31 Agustus 2006

Kacaunya Sistem Hukum - Kacaunya sistem berpikir

 

Jember (ANTARA News) - Ketua Mahkamah Agung (MA) RI, Bagir Manan, menegaskan bahwa biaya perkara di Mahkamah Agung tidak bisa diaudit oleh Badan Pemeriksa Keuangan (BPK), karena bukan merupakan uang negara melainkan uang klien. "Kalau biaya perkara memang masuk ke kas negara, tetapi itu bukan uang negara," ungkap Bagir Manan, di Jember, Kamis. Menurut dia, saat ini ada kesalahan persepsi terhadap biaya perkara, seperti dalam kasus pidana tidak ada biaya perkara, karena ditanggung negara, sedang dalam kasus perdata menjadi tanggung jawab klien yang berperkara. Sebab menurutnya, dalam kasus perdata yang diperjuangkan adalah milik pribadi sehingga pihak yang berperkara wajib membayar biaya perkara tersebut.

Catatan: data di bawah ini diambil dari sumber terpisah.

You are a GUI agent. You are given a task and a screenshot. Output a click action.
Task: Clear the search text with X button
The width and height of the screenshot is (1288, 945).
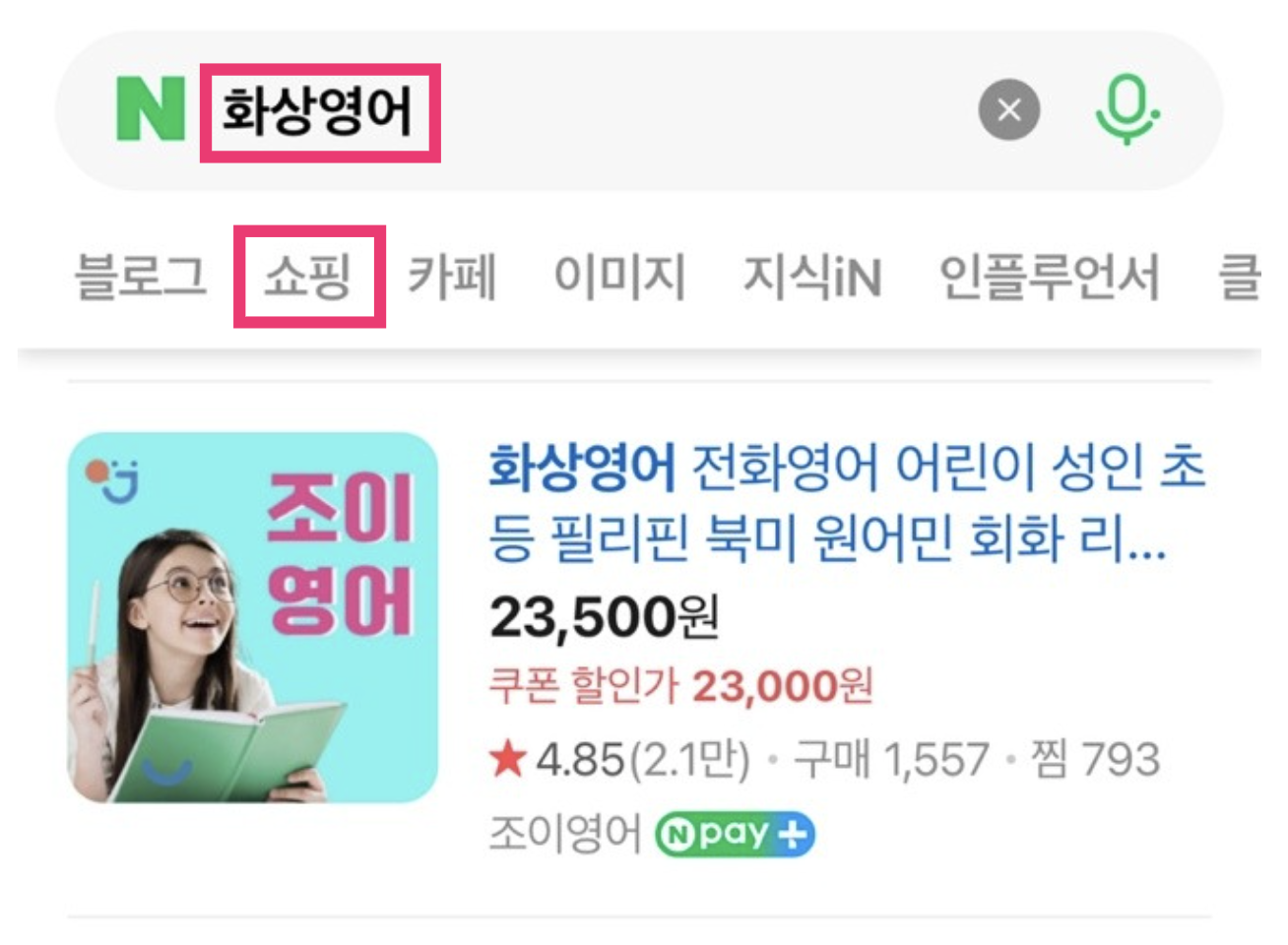tap(1008, 109)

Source: ANTARA News :: Bagir Manan : Biaya Perkara Tak Bisa Diaudit

Ini contoh paling karikatural tentang kekacauan negara ini. Terlepas dari logika hukum tetapi bagaimana membenarkan adanya lembaga negara yang berargumen bahwa karena pungutan yang dikenakan kepada mereka yang menerima pelayanan, adalah untuk kepentingan pribadi maka dana yang didapat dari pungutan itu tidak merupakan dana negara? Sederhananya dana tersebut diterima karena adanya wibawa dan kuasa negara yang digunakan untuk memberikan pelayanan kepada warga negara. Kalau ada bagian dari biaya pengadaan pelayanan tersebut yang dibebankan pada penerima layanan logikanya adalah bahwa ia termasuk dalam obyek keuangan negara, artinya ia termasuk uang negara.

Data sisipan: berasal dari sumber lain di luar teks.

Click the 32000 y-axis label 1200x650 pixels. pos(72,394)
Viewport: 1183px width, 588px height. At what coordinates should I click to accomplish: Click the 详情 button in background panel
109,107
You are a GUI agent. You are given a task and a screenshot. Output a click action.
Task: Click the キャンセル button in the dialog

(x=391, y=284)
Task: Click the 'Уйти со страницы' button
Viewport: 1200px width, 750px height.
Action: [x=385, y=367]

Seandainya logika hukum ternyata membenarkan pimpinan negara, maka selanjutnya kita akan melihat pembenaran terhadap praktek pengamanan oleh aparat negara kepada warga dengan mengutip pungutan 'di luar uang negara'. Kita juga akan melihat RS mengutip biaya 'di luar uang negara'; sekolah negeri yang mengutip 'di luar uang negara'. Kalau selama ini seluruh praktek seperti itu berlangsung, maka sekarang semua bisa dengan terbuka dilakukan tanpa khawatir adanya sanksi hukum. Dalih yang diperlukan adalah membuktikan dalil bahwa pelayanan yang diberikan dan diterima adalah untuk kepentingan pribadi dan bukan kepentingan publik dan karena layanan memberi manfaat pribadi maka uang balas jasa merupakan hak pemberi layanan yang tidak merupakan obyek keuangan negara.

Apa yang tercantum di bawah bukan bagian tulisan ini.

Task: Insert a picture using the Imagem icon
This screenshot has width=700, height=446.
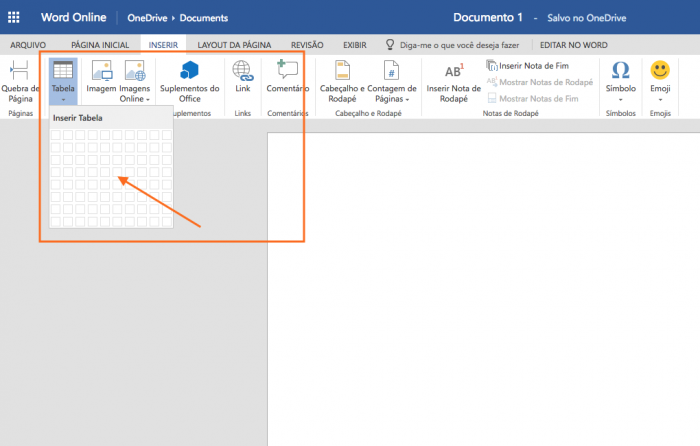Action: pos(101,71)
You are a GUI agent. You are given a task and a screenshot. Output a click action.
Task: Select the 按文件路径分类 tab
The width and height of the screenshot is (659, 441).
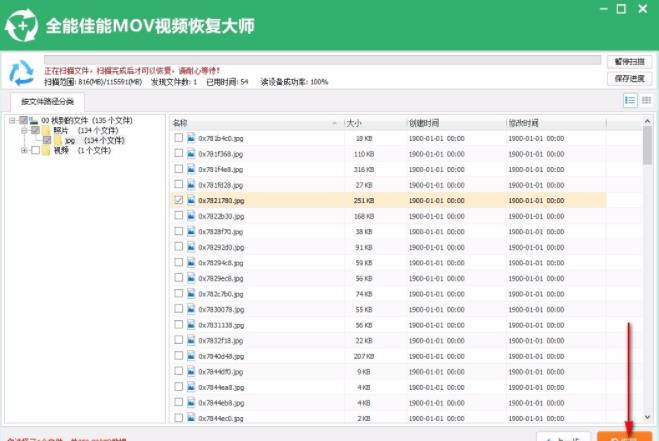click(x=39, y=102)

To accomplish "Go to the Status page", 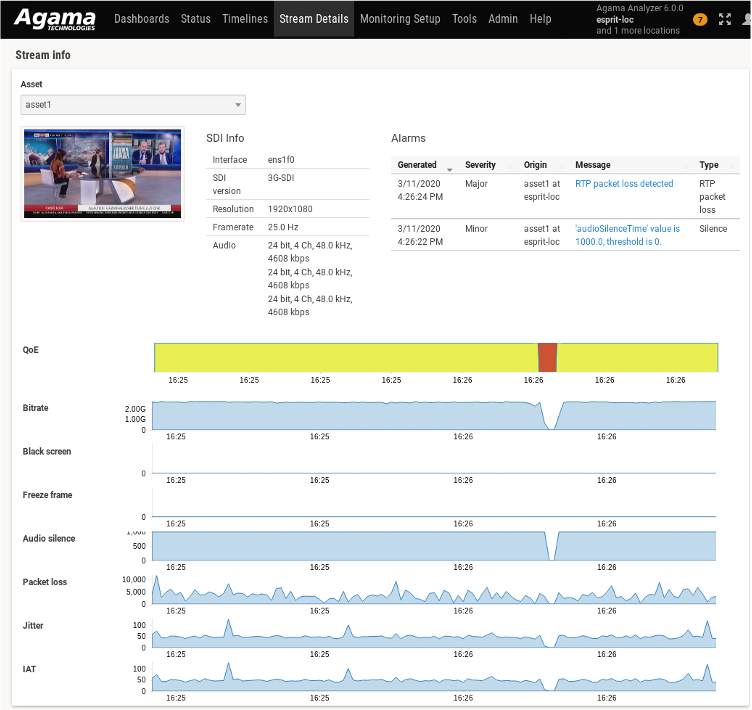I will coord(196,19).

Pimpinan Lembaga Tinggi Negara berpikiran seperti pengusaha. Bahwa seseorang dengan pemikiran seperti ini bisa ini mencapai jabatan tinggi seperti ini, maka ini menggambarkan betapa pemikiran semacam ini tidak dirasa berlawanan dengan norma umum yang diterima.

Terimalah kenyataan bahwa negara kita ini adalah negara korporasi, negara yang bukan untuk kepentingan orang banyak tetapi untuk mereka yang bisa menggunakan kekuatan dan segala sumber daya (dan kelicikan) yang tersedia baginya untuk mendapat manfaat pribadi.